La buona cucina? Uccisa dal salutismo delle giovani donne

Guai a chi porta in tavola salsicce alla brace, bandite anguilla e cipolla stufata, il vino non si tocca. Così i piatti tipici muoiono. Sostituiti dagli eco cibi

La buona cucina? Uccisa dal salutismo delle giovani donne

Sono un misogino conclamato e quindi posso permettermi di scrivere quello che nel mondo della ristorazione si sa ma non si dice: le donne, in particolare le giovani donne, stanno uccidendo la cucina tradizionale. Un crimine di cui le sospettavo da tempo ma solo da poco ho cominciato a raccogliere le prove, da quando un bravo cuoco del Cremasco mi ha confidato, con voce mesta, che nel suo locale è stato costretto a inserire in carta qualche piatto di pesce. Perché costretto? gli ho chiesto facendo il finto tonto. Perché, mi ha risposto, i giovani e le donne, e quindi in particolare le giovani donne, i tipici piatti cremaschi a base di maiale e di oca non li vogliono nemmeno vedere da lontano, e se io insistessi con una cucina tutta di territorio il mio locale morirebbe con la morte dei miei vecchi clienti. E allora vai di branzino e di spada, pesci il cui successo dimostra, fra l'altro, che quella del chilometro zero è una moda squisitamente mediatica e verbale: branzino e spada, nella Bassa Lombarda, non sono a chilometri zero, sono a chilometri mille.
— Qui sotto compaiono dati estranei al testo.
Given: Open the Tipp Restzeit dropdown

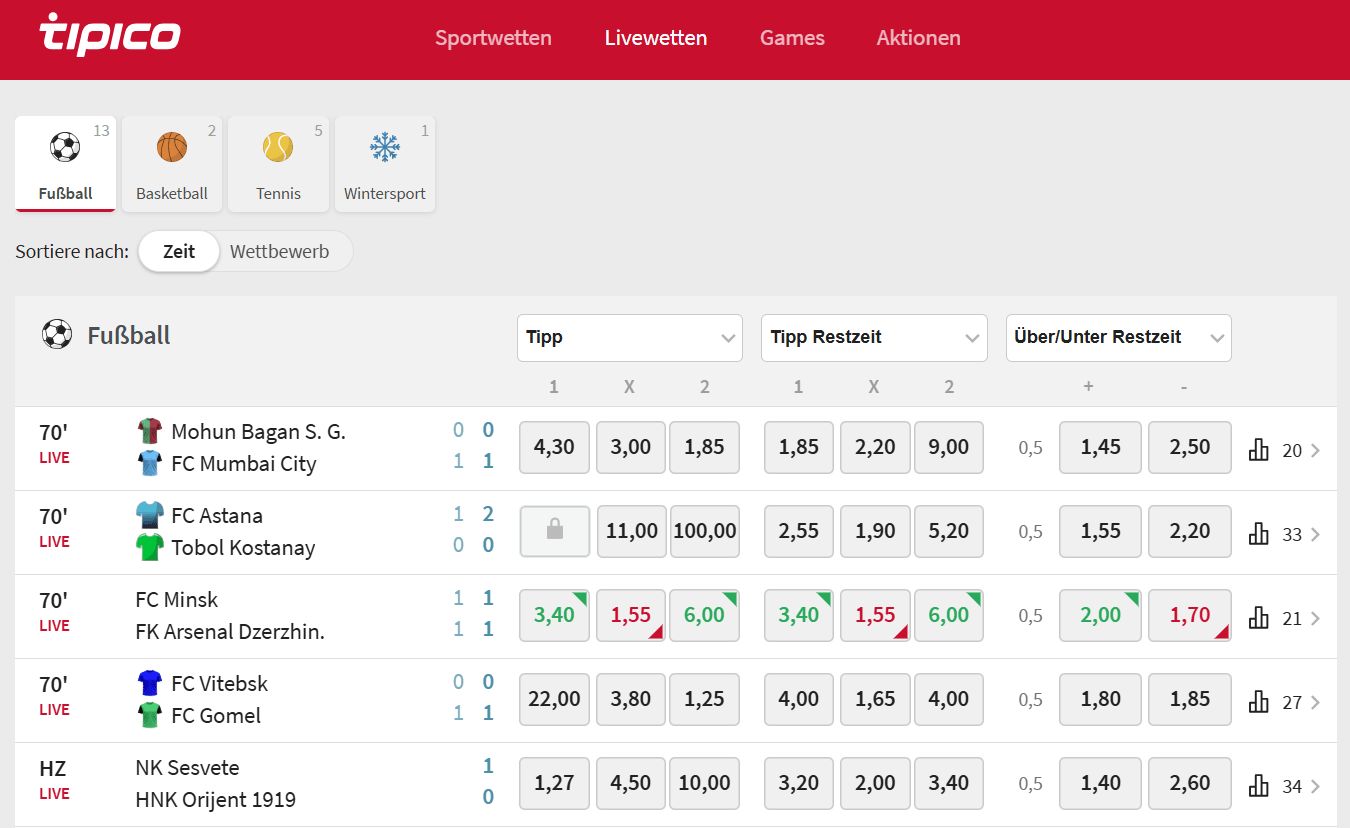Looking at the screenshot, I should pyautogui.click(x=874, y=338).
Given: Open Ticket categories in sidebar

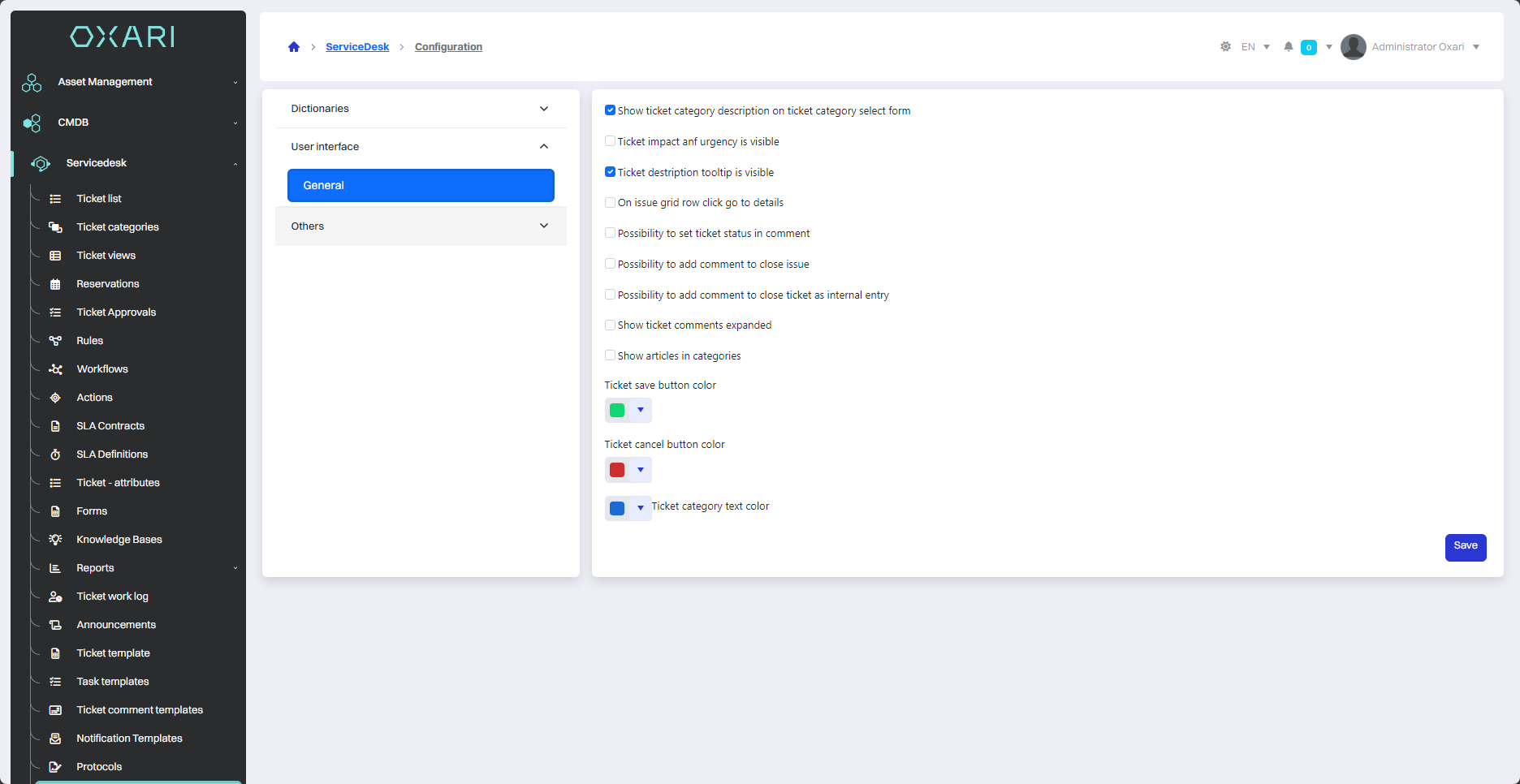Looking at the screenshot, I should pyautogui.click(x=118, y=227).
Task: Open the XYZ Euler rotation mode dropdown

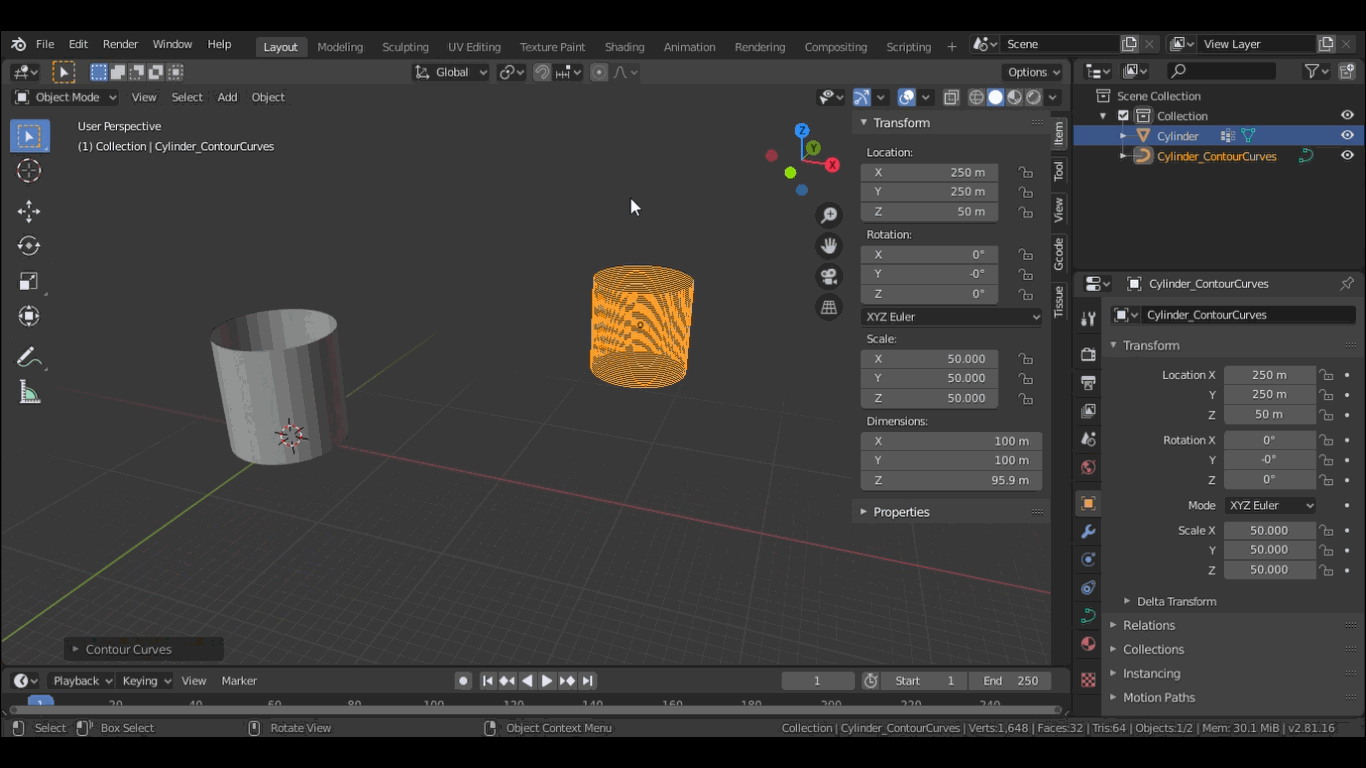Action: tap(951, 317)
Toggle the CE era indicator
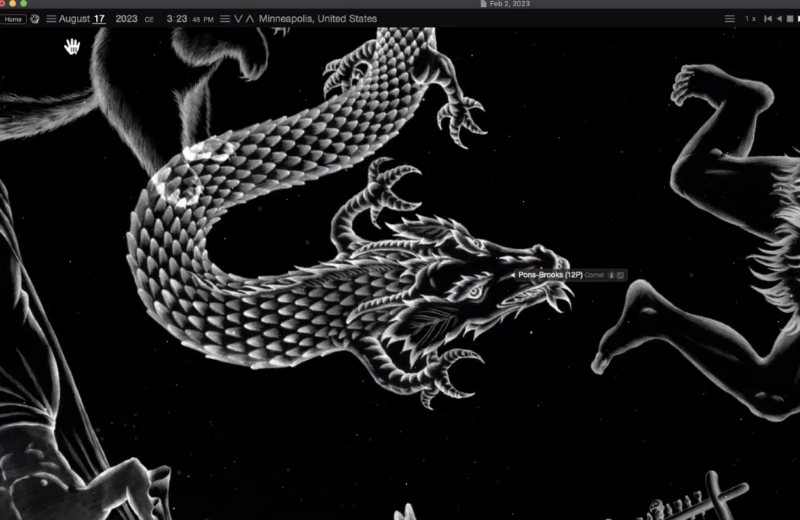 click(149, 19)
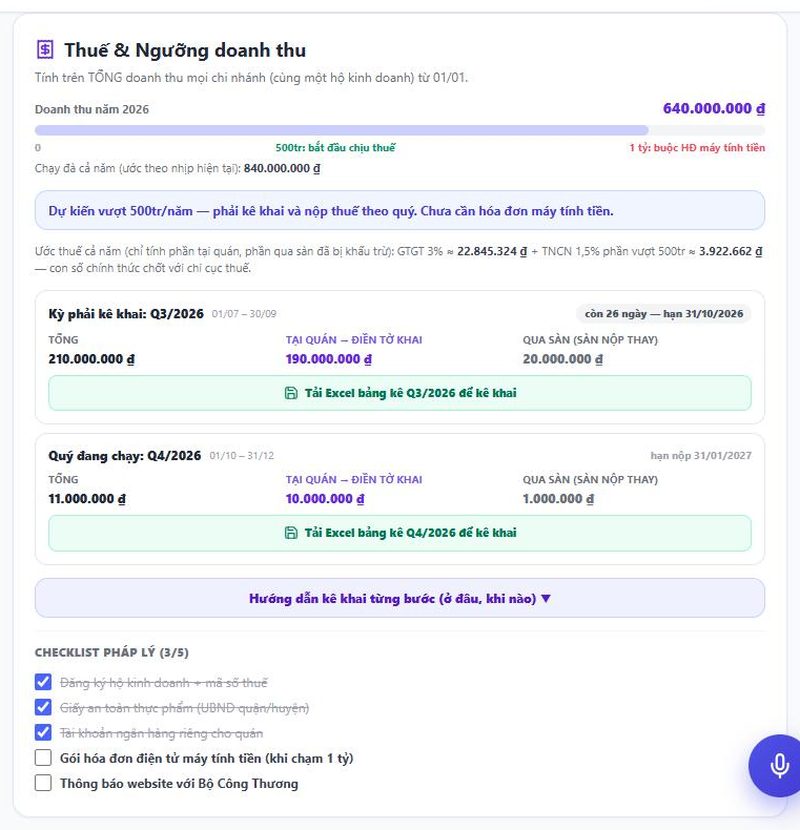The height and width of the screenshot is (830, 800).
Task: Download Tải Excel bảng kê Q3/2026
Action: (400, 393)
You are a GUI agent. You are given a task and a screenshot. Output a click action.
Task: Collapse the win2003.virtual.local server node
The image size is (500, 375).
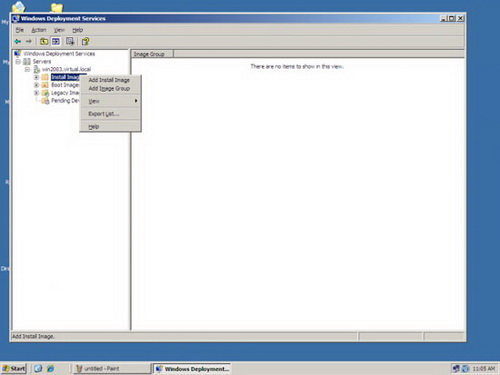28,69
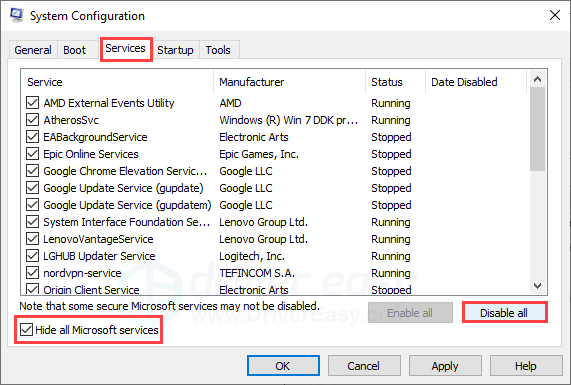
Task: Uncheck Epic Online Services checkbox
Action: pyautogui.click(x=32, y=154)
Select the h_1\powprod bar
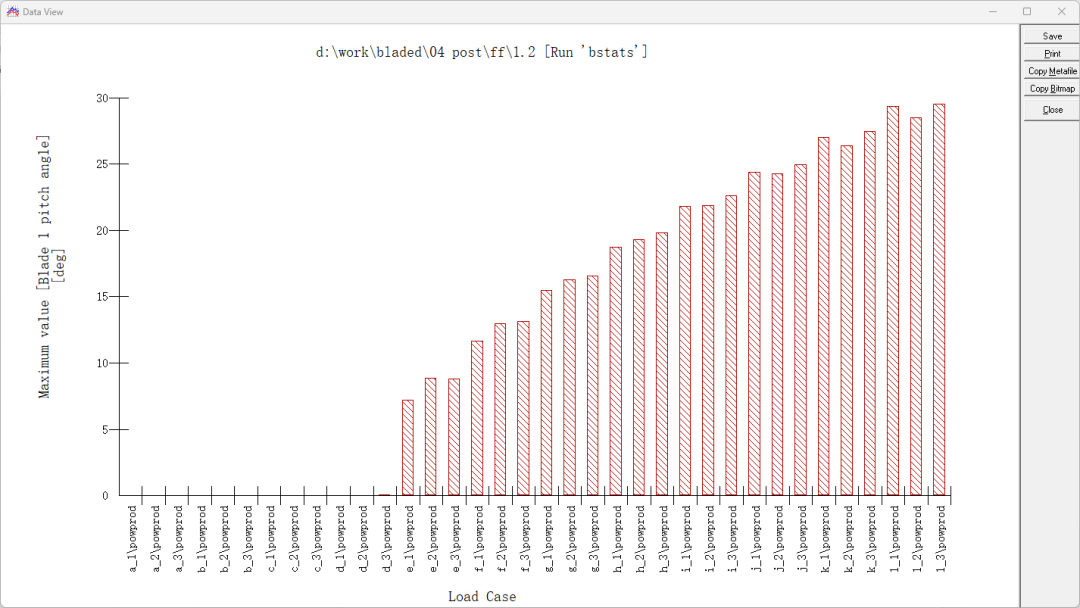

Siccome non sono un magistrato per condannare qualcuno non mi accontento delle mie impressioni e di un'unica testimonianza, quindi mi sono messo a cercare riscontri. A cuochi e ristoratori ho chiesto subito il nome del loro piatto più sessualmente divisivo, quello che una giovane cliente non ordinerebbe nemmeno col coltello puntato alla gola. «Le braciole di cinghiale, le costate di vacca, la pecora alla rizzola, le salsicce alla brace» risponde Beniamino D'Agostino del Grano e vino di Gravina di Puglia, cittadina già pastorale. Marcello Spadone della Bandiera di Civitella Casanova, sempre entroterra, sempre Sud (un po' meno Sud, trattandosi di Abruzzo), si mostra sconsolato: «Il pubblico femminile rinuncia sempre più ai piatti che ci rappresentano. Solo gli uomini scelgono l'agnello, le animelle, i fegatini lardellati...». E possiamo immaginare lo stato d'animo di un grande cuoco-cacciatore, Lucio Pompili del marchigiano Symposium, costretto nella triplice morsa di animalismo, vegetarianesimo e dietismo: «Le donne sotto i trentacinque non mangiano più, non bevono più.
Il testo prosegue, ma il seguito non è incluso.